### Work task
Within the records below, find each line that holds the string "computer", then copy it.

Stored data
- Opening Delimiter -

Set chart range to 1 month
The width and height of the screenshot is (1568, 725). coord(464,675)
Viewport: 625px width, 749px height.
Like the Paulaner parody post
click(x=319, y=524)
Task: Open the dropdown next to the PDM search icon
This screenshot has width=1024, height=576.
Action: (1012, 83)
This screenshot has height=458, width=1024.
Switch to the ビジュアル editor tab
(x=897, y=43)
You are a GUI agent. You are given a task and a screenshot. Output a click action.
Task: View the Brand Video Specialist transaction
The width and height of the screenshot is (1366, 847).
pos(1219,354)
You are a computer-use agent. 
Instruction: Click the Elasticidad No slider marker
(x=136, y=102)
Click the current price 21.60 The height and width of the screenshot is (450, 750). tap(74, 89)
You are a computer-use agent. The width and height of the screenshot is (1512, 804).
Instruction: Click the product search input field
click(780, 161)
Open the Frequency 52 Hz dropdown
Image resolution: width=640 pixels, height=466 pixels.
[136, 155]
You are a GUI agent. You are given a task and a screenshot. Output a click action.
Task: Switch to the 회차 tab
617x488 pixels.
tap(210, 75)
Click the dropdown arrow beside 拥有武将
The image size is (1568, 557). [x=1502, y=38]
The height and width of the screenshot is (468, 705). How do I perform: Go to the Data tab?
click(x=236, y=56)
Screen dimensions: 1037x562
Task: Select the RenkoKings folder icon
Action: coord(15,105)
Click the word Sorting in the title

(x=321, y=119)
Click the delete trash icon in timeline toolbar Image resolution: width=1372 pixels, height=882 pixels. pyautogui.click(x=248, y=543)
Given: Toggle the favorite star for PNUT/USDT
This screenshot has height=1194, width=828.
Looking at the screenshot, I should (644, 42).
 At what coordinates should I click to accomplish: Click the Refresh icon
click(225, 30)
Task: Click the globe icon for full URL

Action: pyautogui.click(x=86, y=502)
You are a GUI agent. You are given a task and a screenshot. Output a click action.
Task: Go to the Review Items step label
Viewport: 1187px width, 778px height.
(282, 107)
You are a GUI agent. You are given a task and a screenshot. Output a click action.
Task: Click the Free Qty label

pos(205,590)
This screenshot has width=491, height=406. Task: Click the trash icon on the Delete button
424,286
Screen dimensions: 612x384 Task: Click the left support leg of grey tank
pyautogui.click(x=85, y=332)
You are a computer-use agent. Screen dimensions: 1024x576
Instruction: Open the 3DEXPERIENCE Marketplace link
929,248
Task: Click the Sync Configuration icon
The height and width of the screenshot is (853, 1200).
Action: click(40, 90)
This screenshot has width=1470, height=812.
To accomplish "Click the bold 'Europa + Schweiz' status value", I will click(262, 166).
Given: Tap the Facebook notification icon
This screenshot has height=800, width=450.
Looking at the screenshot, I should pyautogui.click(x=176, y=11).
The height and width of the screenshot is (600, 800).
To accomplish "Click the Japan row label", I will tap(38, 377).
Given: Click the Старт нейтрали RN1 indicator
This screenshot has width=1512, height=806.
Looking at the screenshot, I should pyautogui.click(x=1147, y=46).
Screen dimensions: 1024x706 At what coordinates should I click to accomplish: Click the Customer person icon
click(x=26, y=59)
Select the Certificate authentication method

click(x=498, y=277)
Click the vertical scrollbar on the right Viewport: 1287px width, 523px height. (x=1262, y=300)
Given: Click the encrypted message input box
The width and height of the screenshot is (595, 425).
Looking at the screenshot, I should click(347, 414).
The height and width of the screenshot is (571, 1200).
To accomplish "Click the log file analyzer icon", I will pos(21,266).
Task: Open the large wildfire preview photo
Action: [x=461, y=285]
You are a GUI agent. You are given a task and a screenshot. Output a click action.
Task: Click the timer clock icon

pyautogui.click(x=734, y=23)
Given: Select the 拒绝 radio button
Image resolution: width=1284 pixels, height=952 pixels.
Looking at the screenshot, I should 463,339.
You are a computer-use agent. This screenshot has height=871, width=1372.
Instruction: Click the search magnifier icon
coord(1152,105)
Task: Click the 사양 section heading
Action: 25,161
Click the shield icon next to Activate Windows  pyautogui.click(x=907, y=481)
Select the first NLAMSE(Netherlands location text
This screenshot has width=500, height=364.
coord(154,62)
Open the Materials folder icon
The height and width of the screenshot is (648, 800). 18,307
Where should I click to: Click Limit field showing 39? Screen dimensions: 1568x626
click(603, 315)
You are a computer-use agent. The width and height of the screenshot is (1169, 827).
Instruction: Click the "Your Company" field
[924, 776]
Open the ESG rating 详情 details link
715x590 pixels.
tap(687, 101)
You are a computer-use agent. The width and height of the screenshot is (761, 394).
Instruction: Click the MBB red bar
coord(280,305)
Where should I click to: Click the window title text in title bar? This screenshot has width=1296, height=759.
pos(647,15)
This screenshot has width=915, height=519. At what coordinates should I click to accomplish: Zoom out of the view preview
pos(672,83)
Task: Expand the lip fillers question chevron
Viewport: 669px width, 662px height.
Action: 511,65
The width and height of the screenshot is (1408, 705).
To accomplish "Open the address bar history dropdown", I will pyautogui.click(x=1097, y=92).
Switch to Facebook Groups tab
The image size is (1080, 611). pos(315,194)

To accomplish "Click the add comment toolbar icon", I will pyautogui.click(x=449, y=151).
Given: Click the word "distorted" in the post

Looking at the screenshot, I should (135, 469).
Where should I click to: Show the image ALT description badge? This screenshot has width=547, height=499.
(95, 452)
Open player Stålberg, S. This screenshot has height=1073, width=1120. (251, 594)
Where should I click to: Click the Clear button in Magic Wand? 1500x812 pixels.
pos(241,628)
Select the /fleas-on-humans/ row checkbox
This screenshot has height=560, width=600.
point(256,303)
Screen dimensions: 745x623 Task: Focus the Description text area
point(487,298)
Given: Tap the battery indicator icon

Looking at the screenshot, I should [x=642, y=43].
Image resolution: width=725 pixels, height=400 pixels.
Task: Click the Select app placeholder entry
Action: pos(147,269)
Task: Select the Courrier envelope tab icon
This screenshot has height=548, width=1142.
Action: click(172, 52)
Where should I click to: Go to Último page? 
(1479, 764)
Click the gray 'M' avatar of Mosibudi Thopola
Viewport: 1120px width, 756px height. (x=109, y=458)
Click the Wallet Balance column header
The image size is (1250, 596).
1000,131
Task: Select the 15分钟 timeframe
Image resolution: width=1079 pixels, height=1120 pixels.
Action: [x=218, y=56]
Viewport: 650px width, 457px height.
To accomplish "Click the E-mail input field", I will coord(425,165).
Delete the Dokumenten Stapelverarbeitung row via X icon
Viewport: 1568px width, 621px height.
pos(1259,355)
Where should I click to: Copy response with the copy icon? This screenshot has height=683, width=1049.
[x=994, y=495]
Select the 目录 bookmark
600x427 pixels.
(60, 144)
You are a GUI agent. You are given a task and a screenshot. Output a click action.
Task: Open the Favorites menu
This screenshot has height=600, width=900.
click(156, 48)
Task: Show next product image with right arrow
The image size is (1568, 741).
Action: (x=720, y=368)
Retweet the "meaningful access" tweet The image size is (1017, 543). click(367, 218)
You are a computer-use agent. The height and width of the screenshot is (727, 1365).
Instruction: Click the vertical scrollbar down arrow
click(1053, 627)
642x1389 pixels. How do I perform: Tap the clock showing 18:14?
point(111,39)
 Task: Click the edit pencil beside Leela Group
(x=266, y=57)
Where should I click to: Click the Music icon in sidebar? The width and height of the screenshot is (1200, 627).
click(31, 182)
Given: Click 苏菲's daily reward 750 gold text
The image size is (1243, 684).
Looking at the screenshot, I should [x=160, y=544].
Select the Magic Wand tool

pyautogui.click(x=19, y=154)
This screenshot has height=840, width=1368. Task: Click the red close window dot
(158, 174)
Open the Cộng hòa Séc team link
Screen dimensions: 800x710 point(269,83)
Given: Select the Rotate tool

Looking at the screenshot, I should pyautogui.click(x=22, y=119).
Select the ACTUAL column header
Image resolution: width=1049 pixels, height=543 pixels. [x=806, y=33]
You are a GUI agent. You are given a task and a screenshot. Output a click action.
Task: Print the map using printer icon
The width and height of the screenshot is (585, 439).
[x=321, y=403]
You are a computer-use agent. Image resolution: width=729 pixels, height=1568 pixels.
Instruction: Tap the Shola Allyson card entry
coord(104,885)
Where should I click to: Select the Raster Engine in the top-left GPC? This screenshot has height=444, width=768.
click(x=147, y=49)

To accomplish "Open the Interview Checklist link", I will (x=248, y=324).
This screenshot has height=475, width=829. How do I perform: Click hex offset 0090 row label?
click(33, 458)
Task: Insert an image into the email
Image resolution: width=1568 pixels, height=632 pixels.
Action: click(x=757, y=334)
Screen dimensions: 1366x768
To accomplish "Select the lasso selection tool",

- Closing Delimiter -

### Answer space
You are a computer-use agent. 
You are a computer-use agent. The width and height of the screenshot is (1512, 804).
You are a computer-use agent. Screen dimensions: 1024x576
You are a computer-use agent. This screenshot has height=871, width=1372.
You are a computer-use agent. The width and height of the screenshot is (1169, 827).
You are a computer-use agent. The width and height of the screenshot is (761, 394).
You are a computer-use agent. The height and width of the screenshot is (727, 1365).
You are a computer-use agent. Image resolution: width=729 pixels, height=1568 pixels.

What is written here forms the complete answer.